Tareas del ejercicio:
(a) En el texto sobre Cádiz y el mar, ¿en qué año promulgaron las Cortes Generales en Cádiz la primera Constitución del país?
(b) Copia las entradas desde el principio hasta la línea que contiene "(1178, 366).", ambas incluidas, y reemplaza "Identify the location of" por "Find the location of" sin cambiar nada más. Devuelve solo esas líneas.

Texto de partida:
Fotografía: Jesús Massó

El idilio de Cádiz con el mar es tan antiguo como su propia historia. Por el mar arribó y partió el esplendor de una urbe marinera, cultural, mercantil e industrial.

El mar sirvió de arma de resistencia, allá por 1812, cuando las Cortes Generales promulgaron en Cádiz la primera Constitución del país, con la que se conquistaron derechos tan elementales como el sufragio universal, la soberanía nacional, la separación de poderes, la abolición de la Inquisición y la libertad de imprenta e industria, entre otras promulgaciones.

Antes, y mucho antes de aquel momento, entonces y ahora, la bahía de Cádiz se sirvió del mar y de su situación estratégica para sobrevivir y renacer. Probablemente, ni el ayer, ni el mañana de Cádiz serían el mismo sin la industria que gira en torno a su bien más preciado: el mar. De ese buen o mal aprovechamiento, siempre se produjo su grandeza o su declive, como lo demuestra la historia o los momentos actuales.

Representa un suicidio laboral, social y económico ofrecer la espalda a nuestro principal recurso. Bajo ningún concepto se debería abandonar, o adormecer, el conjunto de actividades productivas derivadas de las aguas que nos rodean, como son: la industria naval, los puertos de la Bahía, la pesca -hoy desarrollada además en la  acuicultura- y las diversas actividades deportivas y recreativas emanadas del mar. Como ahora nos lo demuestran las bondades sociales, económicas y culturales obtenidas por la Gran Regata.

Entradas para revisar:

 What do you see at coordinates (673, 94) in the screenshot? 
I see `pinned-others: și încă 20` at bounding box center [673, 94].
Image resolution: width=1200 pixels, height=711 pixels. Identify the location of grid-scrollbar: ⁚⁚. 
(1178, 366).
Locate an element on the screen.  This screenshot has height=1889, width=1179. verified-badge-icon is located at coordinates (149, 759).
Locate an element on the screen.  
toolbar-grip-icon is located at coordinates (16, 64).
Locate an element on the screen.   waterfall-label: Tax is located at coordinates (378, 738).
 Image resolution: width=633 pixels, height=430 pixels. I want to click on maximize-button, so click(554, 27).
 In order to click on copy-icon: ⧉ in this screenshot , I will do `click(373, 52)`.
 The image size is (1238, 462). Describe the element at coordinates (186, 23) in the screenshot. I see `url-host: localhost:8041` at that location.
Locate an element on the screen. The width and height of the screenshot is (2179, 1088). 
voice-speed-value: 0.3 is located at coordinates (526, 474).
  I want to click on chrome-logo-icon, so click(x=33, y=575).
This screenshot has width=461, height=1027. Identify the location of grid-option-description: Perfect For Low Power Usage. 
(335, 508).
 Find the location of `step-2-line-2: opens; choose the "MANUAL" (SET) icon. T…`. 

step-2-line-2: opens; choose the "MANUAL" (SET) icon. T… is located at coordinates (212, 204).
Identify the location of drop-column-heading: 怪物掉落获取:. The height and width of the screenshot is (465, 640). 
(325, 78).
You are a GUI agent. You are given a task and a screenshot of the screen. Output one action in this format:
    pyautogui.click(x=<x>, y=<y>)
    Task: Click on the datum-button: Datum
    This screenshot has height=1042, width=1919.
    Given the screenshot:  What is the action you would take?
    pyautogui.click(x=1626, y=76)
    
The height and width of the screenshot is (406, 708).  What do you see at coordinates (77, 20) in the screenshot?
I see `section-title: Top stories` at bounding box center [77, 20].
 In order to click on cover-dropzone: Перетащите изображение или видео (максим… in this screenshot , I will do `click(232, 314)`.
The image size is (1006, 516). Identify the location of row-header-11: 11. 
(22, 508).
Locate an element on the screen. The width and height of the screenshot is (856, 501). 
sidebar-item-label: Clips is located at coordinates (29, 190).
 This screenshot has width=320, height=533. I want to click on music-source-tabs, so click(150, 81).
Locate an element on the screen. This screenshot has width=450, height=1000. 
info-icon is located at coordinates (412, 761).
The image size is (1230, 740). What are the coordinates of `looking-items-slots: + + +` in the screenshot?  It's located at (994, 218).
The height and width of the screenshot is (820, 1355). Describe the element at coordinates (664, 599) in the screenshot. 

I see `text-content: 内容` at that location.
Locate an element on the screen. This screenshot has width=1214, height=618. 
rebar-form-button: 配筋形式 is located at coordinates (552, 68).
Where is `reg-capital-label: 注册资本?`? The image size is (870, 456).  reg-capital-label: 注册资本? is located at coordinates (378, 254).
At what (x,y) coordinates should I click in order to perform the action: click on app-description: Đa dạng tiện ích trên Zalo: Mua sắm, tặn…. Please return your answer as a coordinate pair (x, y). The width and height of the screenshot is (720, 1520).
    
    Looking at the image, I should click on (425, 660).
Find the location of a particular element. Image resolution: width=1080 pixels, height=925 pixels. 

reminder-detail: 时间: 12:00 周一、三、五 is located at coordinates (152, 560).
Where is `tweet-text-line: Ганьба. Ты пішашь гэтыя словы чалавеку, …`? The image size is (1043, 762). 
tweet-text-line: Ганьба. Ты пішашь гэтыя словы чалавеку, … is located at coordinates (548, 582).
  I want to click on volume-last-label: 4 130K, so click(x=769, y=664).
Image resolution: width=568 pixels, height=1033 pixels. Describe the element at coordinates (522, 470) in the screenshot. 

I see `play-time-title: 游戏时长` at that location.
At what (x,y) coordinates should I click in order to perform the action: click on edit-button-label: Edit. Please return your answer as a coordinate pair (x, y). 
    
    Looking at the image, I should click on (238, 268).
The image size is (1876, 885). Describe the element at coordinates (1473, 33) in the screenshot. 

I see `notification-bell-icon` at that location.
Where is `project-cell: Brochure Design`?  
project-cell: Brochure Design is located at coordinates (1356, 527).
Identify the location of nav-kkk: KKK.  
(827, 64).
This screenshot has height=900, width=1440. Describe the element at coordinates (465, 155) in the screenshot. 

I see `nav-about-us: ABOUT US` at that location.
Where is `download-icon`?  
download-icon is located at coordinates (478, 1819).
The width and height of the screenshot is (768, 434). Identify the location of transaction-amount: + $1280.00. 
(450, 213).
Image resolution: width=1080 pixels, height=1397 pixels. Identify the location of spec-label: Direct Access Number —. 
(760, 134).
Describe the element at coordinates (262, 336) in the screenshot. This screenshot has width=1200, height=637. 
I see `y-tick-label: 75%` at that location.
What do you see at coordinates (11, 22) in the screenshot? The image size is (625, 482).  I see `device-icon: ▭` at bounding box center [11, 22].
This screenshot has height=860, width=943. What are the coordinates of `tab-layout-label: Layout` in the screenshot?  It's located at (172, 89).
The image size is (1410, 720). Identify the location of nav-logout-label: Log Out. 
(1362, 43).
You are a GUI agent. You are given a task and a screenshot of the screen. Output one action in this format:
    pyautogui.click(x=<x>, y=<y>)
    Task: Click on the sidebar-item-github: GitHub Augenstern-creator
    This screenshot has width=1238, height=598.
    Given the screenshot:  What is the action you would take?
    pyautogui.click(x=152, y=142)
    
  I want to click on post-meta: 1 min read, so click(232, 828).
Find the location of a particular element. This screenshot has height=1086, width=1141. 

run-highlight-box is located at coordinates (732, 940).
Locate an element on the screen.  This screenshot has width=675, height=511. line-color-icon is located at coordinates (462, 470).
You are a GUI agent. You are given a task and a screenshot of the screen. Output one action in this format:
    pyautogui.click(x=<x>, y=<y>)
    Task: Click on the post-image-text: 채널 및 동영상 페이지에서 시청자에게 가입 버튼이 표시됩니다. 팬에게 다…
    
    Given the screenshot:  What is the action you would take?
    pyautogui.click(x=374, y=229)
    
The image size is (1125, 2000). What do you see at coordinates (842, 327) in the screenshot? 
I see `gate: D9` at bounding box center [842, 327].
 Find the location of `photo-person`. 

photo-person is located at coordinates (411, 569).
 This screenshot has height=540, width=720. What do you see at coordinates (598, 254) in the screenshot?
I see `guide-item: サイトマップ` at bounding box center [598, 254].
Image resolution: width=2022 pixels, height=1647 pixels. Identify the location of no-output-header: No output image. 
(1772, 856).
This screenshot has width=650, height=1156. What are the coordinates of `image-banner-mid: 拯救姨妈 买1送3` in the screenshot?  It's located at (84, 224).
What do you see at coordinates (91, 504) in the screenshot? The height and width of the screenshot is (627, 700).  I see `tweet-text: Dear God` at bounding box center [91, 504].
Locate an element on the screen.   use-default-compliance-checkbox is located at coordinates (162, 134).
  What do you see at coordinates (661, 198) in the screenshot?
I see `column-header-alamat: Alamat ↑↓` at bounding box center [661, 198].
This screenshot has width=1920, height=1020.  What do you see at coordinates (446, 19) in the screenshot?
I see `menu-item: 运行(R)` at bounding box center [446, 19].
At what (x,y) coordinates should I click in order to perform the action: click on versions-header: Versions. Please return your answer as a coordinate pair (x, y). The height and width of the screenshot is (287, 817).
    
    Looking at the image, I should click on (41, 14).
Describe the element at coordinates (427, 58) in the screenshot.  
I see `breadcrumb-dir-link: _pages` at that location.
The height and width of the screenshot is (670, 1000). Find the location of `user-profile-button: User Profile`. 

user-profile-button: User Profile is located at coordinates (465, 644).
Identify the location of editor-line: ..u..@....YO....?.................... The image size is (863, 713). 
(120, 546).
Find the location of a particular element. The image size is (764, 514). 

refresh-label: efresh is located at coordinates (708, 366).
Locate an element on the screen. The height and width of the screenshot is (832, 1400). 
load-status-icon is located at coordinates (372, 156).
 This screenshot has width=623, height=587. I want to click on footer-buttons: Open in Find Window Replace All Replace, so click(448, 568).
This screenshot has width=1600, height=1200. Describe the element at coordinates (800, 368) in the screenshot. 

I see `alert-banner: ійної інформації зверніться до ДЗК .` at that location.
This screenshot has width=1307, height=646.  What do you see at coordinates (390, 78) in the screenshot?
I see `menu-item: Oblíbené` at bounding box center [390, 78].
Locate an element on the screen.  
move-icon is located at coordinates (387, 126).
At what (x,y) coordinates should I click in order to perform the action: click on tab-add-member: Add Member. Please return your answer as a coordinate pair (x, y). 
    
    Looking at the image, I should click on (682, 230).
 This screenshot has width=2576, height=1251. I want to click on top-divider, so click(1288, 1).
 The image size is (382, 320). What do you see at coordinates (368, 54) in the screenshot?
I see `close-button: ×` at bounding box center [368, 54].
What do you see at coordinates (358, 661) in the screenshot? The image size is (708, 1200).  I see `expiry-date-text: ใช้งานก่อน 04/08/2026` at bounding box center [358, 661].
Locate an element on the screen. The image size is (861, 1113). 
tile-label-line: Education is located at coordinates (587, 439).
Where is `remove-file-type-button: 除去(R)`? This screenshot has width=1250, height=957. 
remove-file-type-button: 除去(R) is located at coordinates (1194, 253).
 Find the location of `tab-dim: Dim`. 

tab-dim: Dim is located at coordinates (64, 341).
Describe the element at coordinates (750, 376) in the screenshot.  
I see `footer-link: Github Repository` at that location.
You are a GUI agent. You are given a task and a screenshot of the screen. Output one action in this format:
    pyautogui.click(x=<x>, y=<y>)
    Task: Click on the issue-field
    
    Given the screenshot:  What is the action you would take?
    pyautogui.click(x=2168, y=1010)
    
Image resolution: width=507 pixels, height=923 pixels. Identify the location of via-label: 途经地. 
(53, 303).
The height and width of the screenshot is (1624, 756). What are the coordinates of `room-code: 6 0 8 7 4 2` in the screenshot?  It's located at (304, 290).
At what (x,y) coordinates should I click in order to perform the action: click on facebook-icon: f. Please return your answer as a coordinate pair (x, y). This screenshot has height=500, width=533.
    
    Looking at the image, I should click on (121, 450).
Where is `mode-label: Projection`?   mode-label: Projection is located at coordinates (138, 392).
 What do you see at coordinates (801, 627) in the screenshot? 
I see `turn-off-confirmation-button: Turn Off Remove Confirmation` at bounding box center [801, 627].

Respuestas esperadas:
(a) En 1812.

(b)
 What do you see at coordinates (673, 94) in the screenshot? 
I see `pinned-others: și încă 20` at bounding box center [673, 94].
Image resolution: width=1200 pixels, height=711 pixels. Find the location of grid-scrollbar: ⁚⁚. 
(1178, 366).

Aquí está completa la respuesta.